«En français»: PKP critiqué pour son intervention dans un festival de musique

QUÉBEC – Le candidat à la direction du Parti québécois Pierre Karl Péladeau a essuyé les critiques des libéraux et des caquistes, mardi, concernant une intervention pour exiger qu’un groupe de musique chante en français, dans un festival commandité par l’entreprise dont il est actionnaire de contrôle.

La ministre de la Culture et responsable de la Charte de la langue française, Hélène David, a affirmé que l’intervention de M. Péladeau, qui a apostrophé la chanteuse d’un groupe, en Abitibi-Témiscamingue la semaine dernière, était inappropriée.

Selon Mme David, cette déclaration est d’autant plus malheureuse que la conjointe de M. Péladeau, Julie Snyder, est amie avec la chanteuse Céline Dion, qui elle-même chante en anglais.

«C’est une déclaration que je trouve nettement malheureuse», a-t-elle dit dans un échange avec la presse parlementaire.

«Mme Dion, qui est quand même assez proche de Mme Snyder, chante beaucoup en anglais et je n’ai jamais entendu de critiques par rapport à ça.»

Mme David a affirmé que des membres de groupes qui chantent en anglais parlent également français.

«Je trouve ça un peu malheureux parce qu’on a des groupes, Arcade Fire, qui peuvent chanter en anglais, faire connaître ce qu’on a de meilleur à offrir, a-t-elle dit. Ils chantent et parlent français aussi.»
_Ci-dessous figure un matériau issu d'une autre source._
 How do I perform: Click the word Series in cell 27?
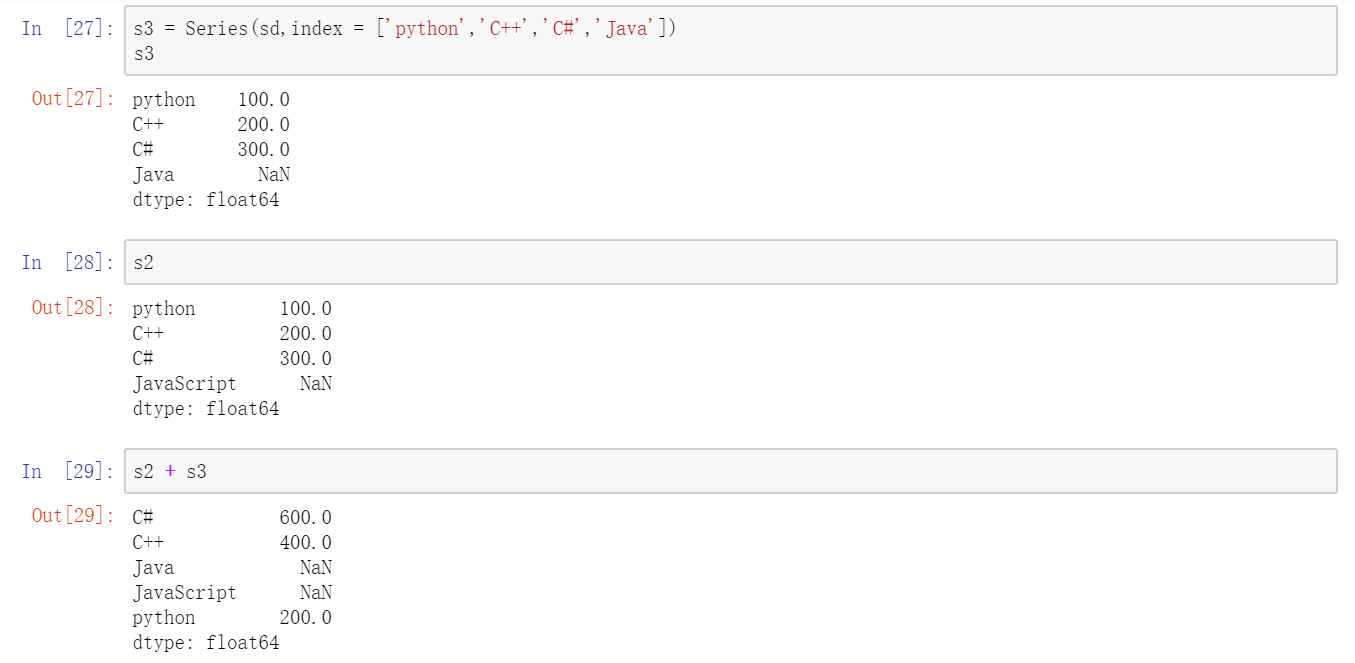click(x=216, y=28)
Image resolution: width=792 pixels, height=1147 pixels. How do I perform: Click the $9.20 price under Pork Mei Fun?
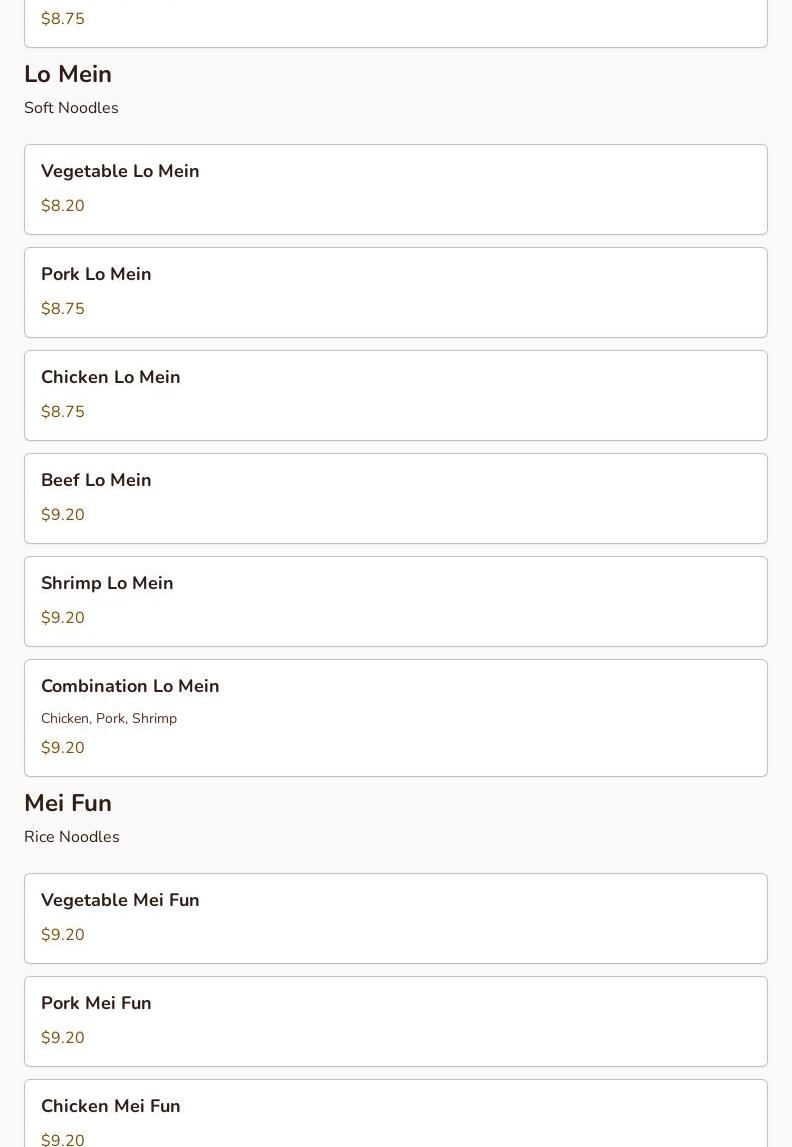[63, 1038]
Le Festival de musique émergente en Abitibi-Témiscamingue est coprésenté par Québecor, qui commandite l’événement depuis quelques années. M. Péladeau est actionnaire de contrôle de Québecor.

En juillet dernier, dans un communiqué, Québecor s’est engagé à soutenir le festival avec une campagne promotionnelle à travers ses différentes plateformes, en plus d’apporter un soutien financier à l’événement. L’entreprise a également présenté les «5 à 7 Québecor» où une quinzaine de spectacles gratuits étaient offerts au centre-ville de Rouyn-Noranda.
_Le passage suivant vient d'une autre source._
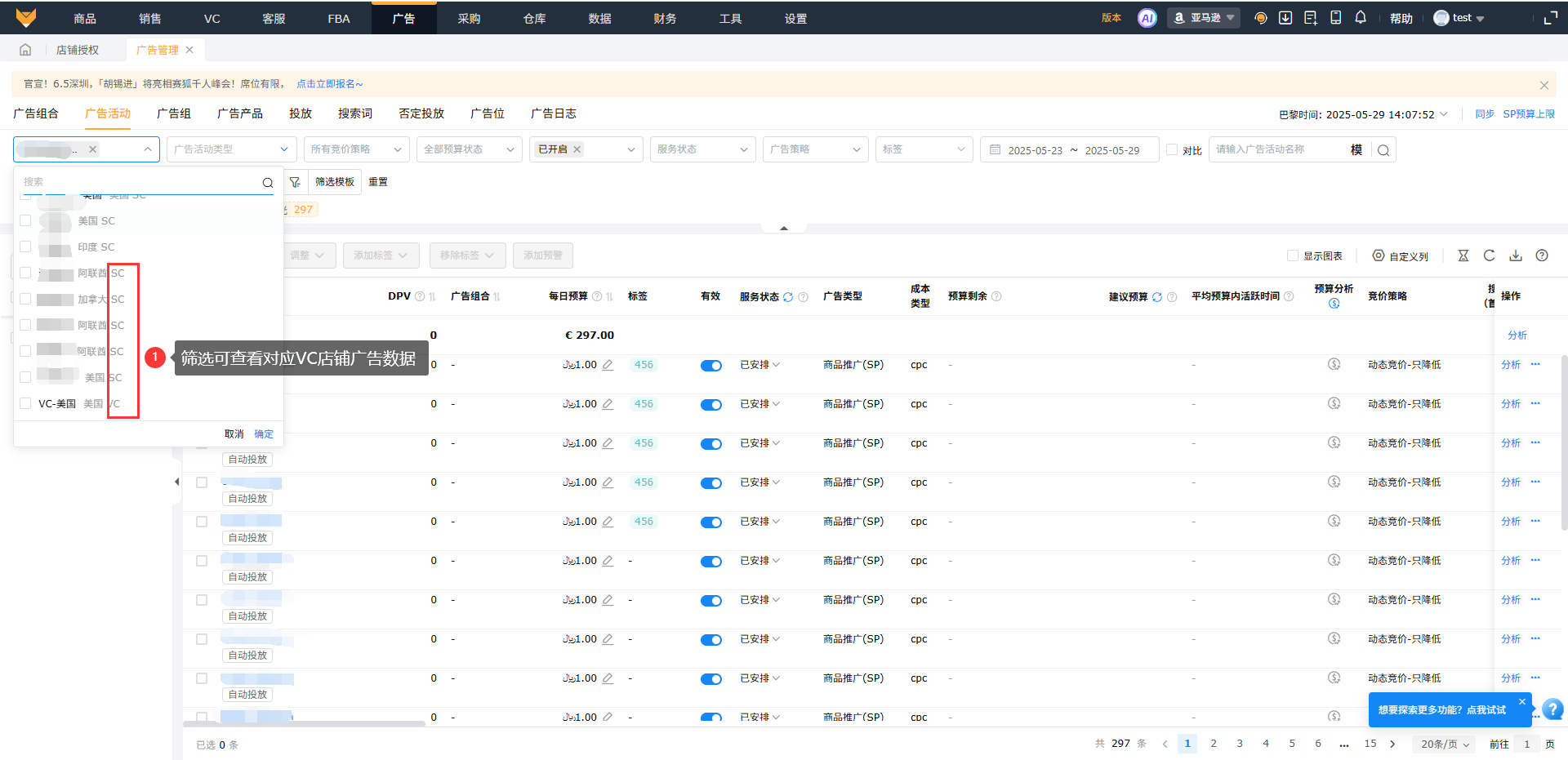Open the AI assistant icon in top bar
This screenshot has height=760, width=1568.
click(1147, 18)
Le porte-parole de M. Péladeau, Marc-André De Blois, n’a pas été en mesure de dire si le député péquiste était au courant du statut de commanditaire de Québecor lors de son passage fin janvier dans la capitale régionale.

Malgré des demandes d’entrevues, il a été impossible de parler à des représentants de Québecor ou du festival pour connaître les détails de ce partenariat.
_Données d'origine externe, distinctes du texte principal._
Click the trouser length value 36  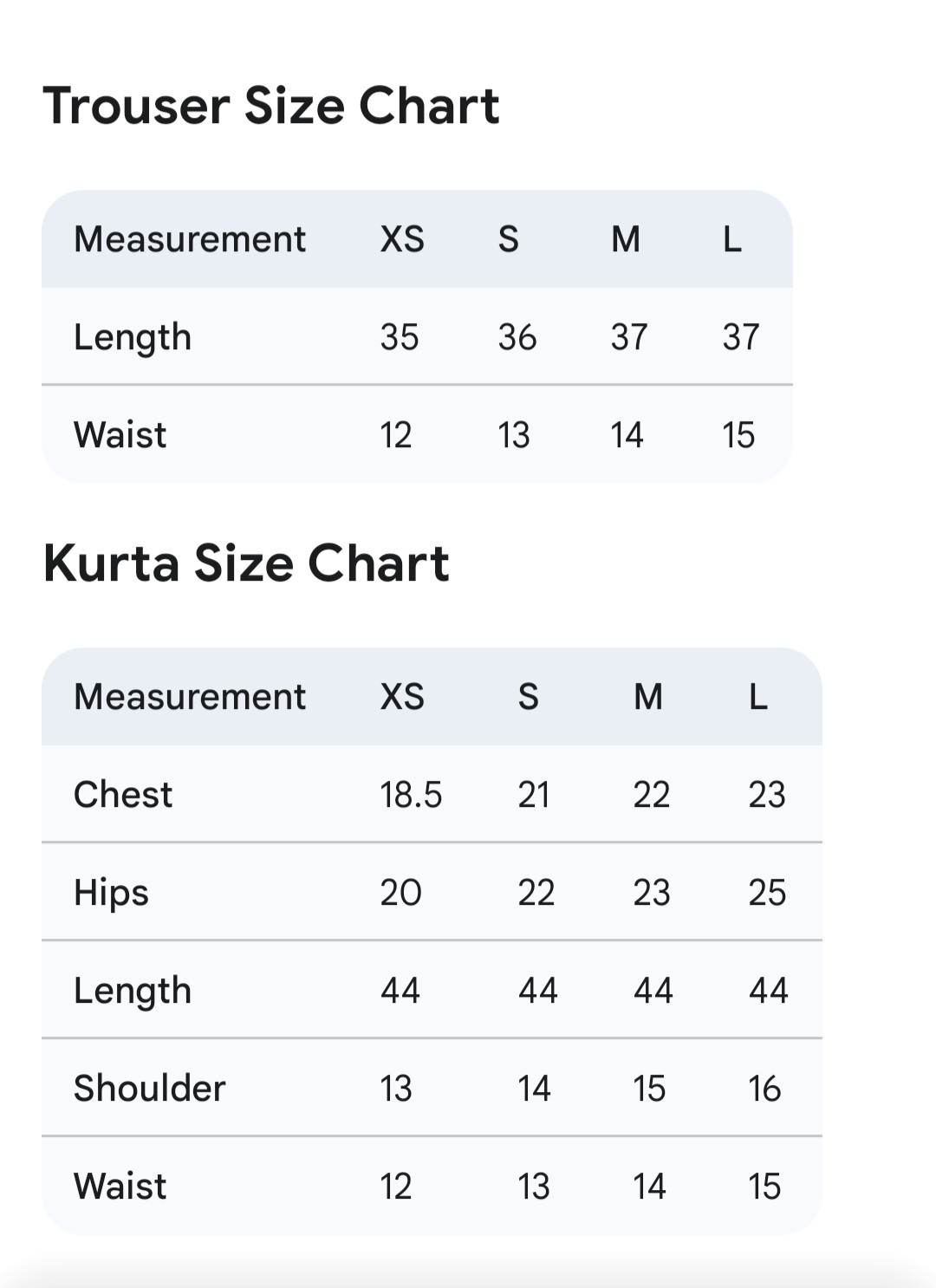[517, 337]
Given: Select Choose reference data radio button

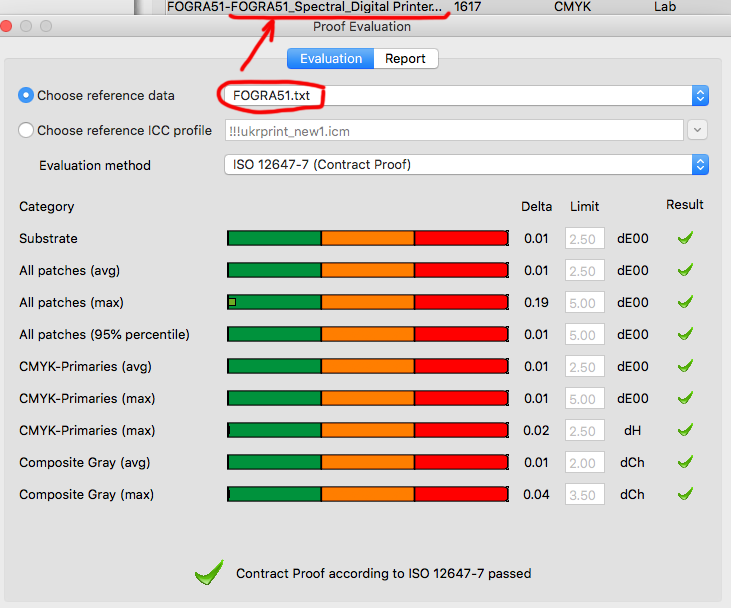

Le premier ministre Philippe Couillard a pour sa part laissé entendre que pour être cohérent avec ses propos, M. Péladeau devrait s’assurer que les filiales de son conglomérat médiatiques font une place exclusive au français.

M. Couillard a cité l’émission «La Voix», présentée par le réseau de télévision TVA, ainsi que le futur amphithéâtre de Québec, où Québecor présentera des spectacles à titre de gestionnaire de l’édifice.

«J’espère que l’actionnaire de contrôle de Québecor va maintenant s’assurer que La Voix ne présente que des chansons en français et la même chose pour son amphithéâtre tout près d’ici», a-t-il dit.

Le chef de la Coalition avenir Québec, François Legault, s’est inquiété des propos de M. Péladeau, dont l’attaché de presse a mis l’intervention sur le compte de la fatigue, le soir du 29 janvier, au Festival de musique émergente de Rouyn-Noranda.

Selon M. Legault, il serait impossible d’interdire aux groupes de chanter en anglais, même s’il souhaite que le plus grand nombre s’expriment en français.

«On m’a dit qu’il était fatigué, a-t-il dit. C’est inquiétant de voir quelqu’un qui est fatigué. C’est inquiétant parce qu’on souhaite tous qu’il y ait plus de français au Québec, que plus de groupes chantent en français, c’est souhaitable, on devrait même les encourager. Mais on ne peut pas interdire à des groupes de chanter en anglais.»

M. Péladeau a expliqué dans une entrevue, lundi, qu’il avait réclamé «une toune en français», après avoir réalisé que la chanteuse du groupe, qui venait d’enchaîner cinq titres en anglais, était francophone.

L’aspirant chef et député péquiste effectuait alors une étape à Rouyn-Noranda dans le cadre d’une tournée régionale.